** EXTRACT TO READ follows **

See https://isocpp.org/std/submit-issue for submitting
non-editorial issues.

Jens


> On Saturday, December 16, 2017 at 3:58:13 AM UTC+3, Myriachan wrote:
>
> On Friday, December 15, 2017 at 2:25:44 PM UTC-8, Иван Вайгульт wrote:
>
> Just to clarify, I guess Melissa is talking about [expr.add.4 <http://eel.is/c++draft/expr.add#4>], and the traversing is prohibited because there is no underlying char[sizeof(Object)] array, right? Could you, please, also explain, why accessing of the first byte is valid?
>
>
> Yes, that's why the behavior is currently undefined if you implement your own custom memcpy() and attempt to copy between trivially copyable classes using it. It's the pointer arithmetic that is undefined behavior, not the cast nor the accessing the memory as a different type.

** End of EXTRACT TO READ **
** ENTRIES SHOWN follows **

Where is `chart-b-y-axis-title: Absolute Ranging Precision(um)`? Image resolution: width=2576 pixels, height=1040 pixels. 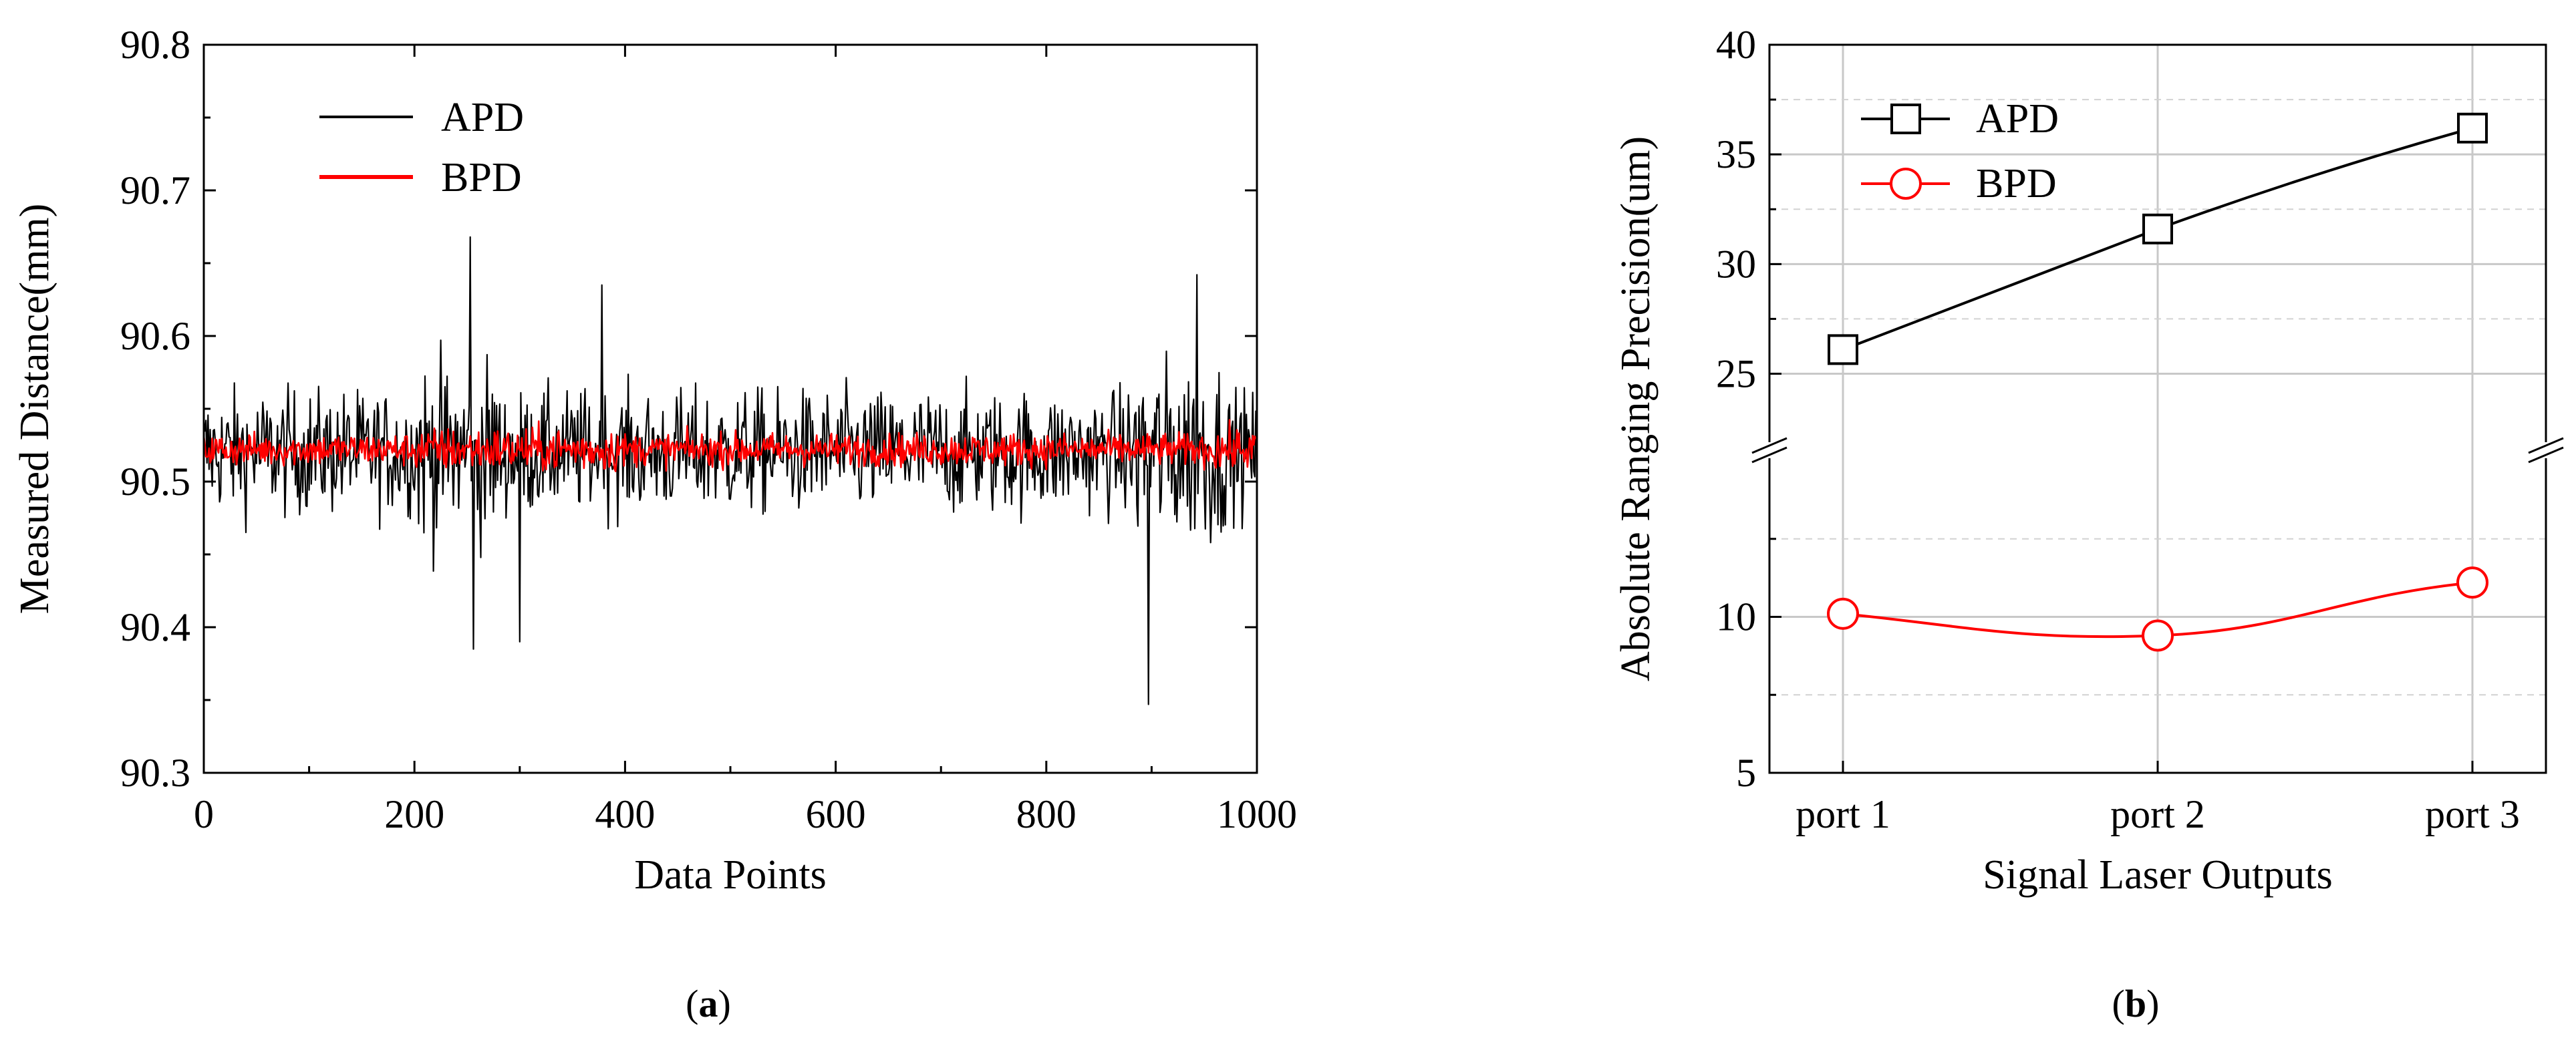
chart-b-y-axis-title: Absolute Ranging Precision(um) is located at coordinates (1636, 408).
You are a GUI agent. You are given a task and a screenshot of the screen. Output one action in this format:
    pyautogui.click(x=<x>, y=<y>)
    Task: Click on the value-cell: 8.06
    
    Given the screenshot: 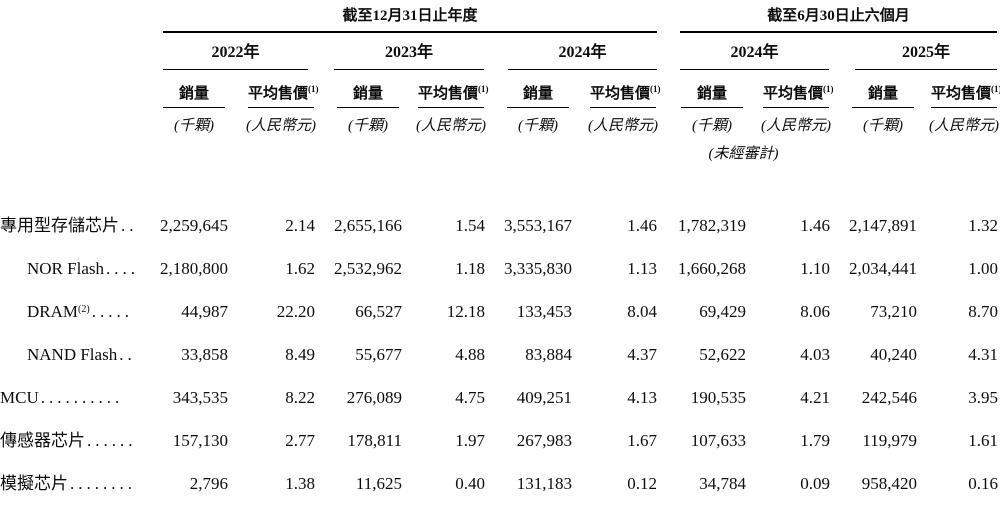 What is the action you would take?
    pyautogui.click(x=815, y=311)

** End of ENTRIES SHOWN **

# QUESTIONS TO ANSWER:
A. Decide whether each statement agrees with the C++ discussion excerpt. Answer yes or no for each, and quote the words of the excerpt that settle it.
(i) The excerpt directs non-editorial issues to https://isocpp.org/std/submit-issue.
(ii) The reply says the cast is what makes the behavior undefined.
(iii) The question mentions that there is no underlying char[sizeof(Object)] array.
B. In the C++ discussion excerpt, which section does the writer guess Melissa is talking about?
C. Continue the C++ discussion excerpt after its final sentence.

# TASK-BY-TASK RESULTS:
A.
(i) Yes: "See https://isocpp.org/std/submit-issue for submitting non-editorial issues."
(ii) No: "It's the pointer arithmetic that is undefined behavior, not the cast nor the accessing the memory as a different type."
(iii) Yes: "there is no underlying char[sizeof(Object)] array"

B. [expr.add.4]

C.
>
> As for why accessing the first byte is legal, [basic.lval]/8 defines the pointer aliasing rules, and char/unsigned char/std::byte are explicitly allowed to break the aliasing rules:
>
> 8 If a program attempts to access the stored value of an object through a glvalue of other than one of the following types the behavior is undefined:
> ...
> (8.8) a char, unsigned char, or std::byte type.
>
>
> Accessing any object through a char/unsigned char/std::byte pointer or reference is legal, assuming that the pointer itself is valid. So we can access the first byte of a structure without undefined behavior, but we can't move the pointer to get to the rest of the structure. Especially considering that offsetof() exists, this is weird but currently correct.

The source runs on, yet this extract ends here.